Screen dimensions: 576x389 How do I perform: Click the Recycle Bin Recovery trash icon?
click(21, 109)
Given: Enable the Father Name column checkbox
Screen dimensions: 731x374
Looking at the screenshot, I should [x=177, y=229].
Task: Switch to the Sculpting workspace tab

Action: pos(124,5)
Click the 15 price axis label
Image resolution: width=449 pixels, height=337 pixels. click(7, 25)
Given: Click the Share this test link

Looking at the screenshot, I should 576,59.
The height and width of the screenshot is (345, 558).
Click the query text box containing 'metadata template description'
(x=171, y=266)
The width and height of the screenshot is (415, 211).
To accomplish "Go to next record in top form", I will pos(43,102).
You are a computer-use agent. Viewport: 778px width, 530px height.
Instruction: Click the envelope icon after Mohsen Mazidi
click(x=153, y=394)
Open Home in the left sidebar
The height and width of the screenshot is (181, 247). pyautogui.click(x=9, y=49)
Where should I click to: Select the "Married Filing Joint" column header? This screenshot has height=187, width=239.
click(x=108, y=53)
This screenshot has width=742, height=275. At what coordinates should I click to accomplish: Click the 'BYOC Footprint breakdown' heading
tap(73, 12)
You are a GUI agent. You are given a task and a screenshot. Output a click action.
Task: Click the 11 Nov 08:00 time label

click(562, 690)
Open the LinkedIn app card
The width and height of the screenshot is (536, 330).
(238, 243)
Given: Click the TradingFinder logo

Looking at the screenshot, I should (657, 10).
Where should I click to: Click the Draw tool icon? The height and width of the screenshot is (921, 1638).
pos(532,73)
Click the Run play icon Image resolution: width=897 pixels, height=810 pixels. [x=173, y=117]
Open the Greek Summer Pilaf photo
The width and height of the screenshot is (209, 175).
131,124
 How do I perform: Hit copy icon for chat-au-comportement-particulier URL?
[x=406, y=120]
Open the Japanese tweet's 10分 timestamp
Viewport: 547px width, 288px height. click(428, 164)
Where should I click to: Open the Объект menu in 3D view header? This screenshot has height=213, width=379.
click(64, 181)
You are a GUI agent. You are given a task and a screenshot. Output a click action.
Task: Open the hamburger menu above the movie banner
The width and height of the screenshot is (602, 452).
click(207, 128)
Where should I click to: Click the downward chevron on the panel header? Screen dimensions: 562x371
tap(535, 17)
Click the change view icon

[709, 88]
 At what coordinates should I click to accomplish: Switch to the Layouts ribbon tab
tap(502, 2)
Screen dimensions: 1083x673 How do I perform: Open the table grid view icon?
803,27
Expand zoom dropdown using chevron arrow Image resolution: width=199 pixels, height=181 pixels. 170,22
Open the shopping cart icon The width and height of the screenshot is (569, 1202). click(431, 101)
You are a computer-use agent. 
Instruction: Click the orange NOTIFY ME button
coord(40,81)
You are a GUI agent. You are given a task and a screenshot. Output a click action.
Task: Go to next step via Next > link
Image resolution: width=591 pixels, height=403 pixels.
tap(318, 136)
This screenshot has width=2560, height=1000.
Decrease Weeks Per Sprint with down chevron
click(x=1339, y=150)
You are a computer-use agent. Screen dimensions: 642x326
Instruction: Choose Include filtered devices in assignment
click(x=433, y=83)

-*-*-

## EXERCISE AIM
Would you repeat each of the records above exactly?

## PROBLEM SOLUTION
Screen dimensions: 576x389 How do I perform: Click the Recycle Bin Recovery trash icon?
click(21, 109)
Given: Enable the Father Name column checkbox
Screen dimensions: 731x374
Looking at the screenshot, I should [x=177, y=229].
Task: Switch to the Sculpting workspace tab

Action: pos(124,5)
Click the 15 price axis label
Image resolution: width=449 pixels, height=337 pixels. click(7, 25)
Given: Click the Share this test link

Looking at the screenshot, I should 576,59.
The height and width of the screenshot is (345, 558).
Click the query text box containing 'metadata template description'
(x=171, y=266)
The width and height of the screenshot is (415, 211).
To accomplish "Go to next record in top form", I will pos(43,102).
You are a computer-use agent. Viewport: 778px width, 530px height.
Instruction: Click the envelope icon after Mohsen Mazidi
click(x=153, y=394)
Open Home in the left sidebar
The height and width of the screenshot is (181, 247). pyautogui.click(x=9, y=49)
Where should I click to: Select the "Married Filing Joint" column header? This screenshot has height=187, width=239.
click(x=108, y=53)
This screenshot has width=742, height=275. At what coordinates should I click to accomplish: Click the 'BYOC Footprint breakdown' heading
tap(73, 12)
You are a GUI agent. You are given a task and a screenshot. Output a click action.
Task: Click the 11 Nov 08:00 time label

click(562, 690)
Open the LinkedIn app card
The width and height of the screenshot is (536, 330).
(238, 243)
Given: Click the TradingFinder logo

Looking at the screenshot, I should (657, 10).
Where should I click to: Click the Draw tool icon? The height and width of the screenshot is (921, 1638).
pos(532,73)
Click the Run play icon Image resolution: width=897 pixels, height=810 pixels. [x=173, y=117]
Open the Greek Summer Pilaf photo
The width and height of the screenshot is (209, 175).
131,124
 How do I perform: Hit copy icon for chat-au-comportement-particulier URL?
[x=406, y=120]
Open the Japanese tweet's 10分 timestamp
Viewport: 547px width, 288px height. click(428, 164)
Where should I click to: Open the Объект menu in 3D view header? This screenshot has height=213, width=379.
click(64, 181)
You are a GUI agent. You are given a task and a screenshot. Output a click action.
Task: Open the hamburger menu above the movie banner
The width and height of the screenshot is (602, 452).
click(207, 128)
Where should I click to: Click the downward chevron on the panel header? Screen dimensions: 562x371
tap(535, 17)
Click the change view icon

[709, 88]
 At what coordinates should I click to accomplish: Switch to the Layouts ribbon tab
tap(502, 2)
Screen dimensions: 1083x673 How do I perform: Open the table grid view icon?
803,27
Expand zoom dropdown using chevron arrow Image resolution: width=199 pixels, height=181 pixels. 170,22
Open the shopping cart icon The width and height of the screenshot is (569, 1202). click(431, 101)
You are a computer-use agent. 
Instruction: Click the orange NOTIFY ME button
coord(40,81)
You are a GUI agent. You are given a task and a screenshot. Output a click action.
Task: Go to next step via Next > link
Image resolution: width=591 pixels, height=403 pixels.
tap(318, 136)
This screenshot has width=2560, height=1000.
Decrease Weeks Per Sprint with down chevron
click(x=1339, y=150)
You are a computer-use agent. Screen dimensions: 642x326
Instruction: Choose Include filtered devices in assignment
click(x=433, y=83)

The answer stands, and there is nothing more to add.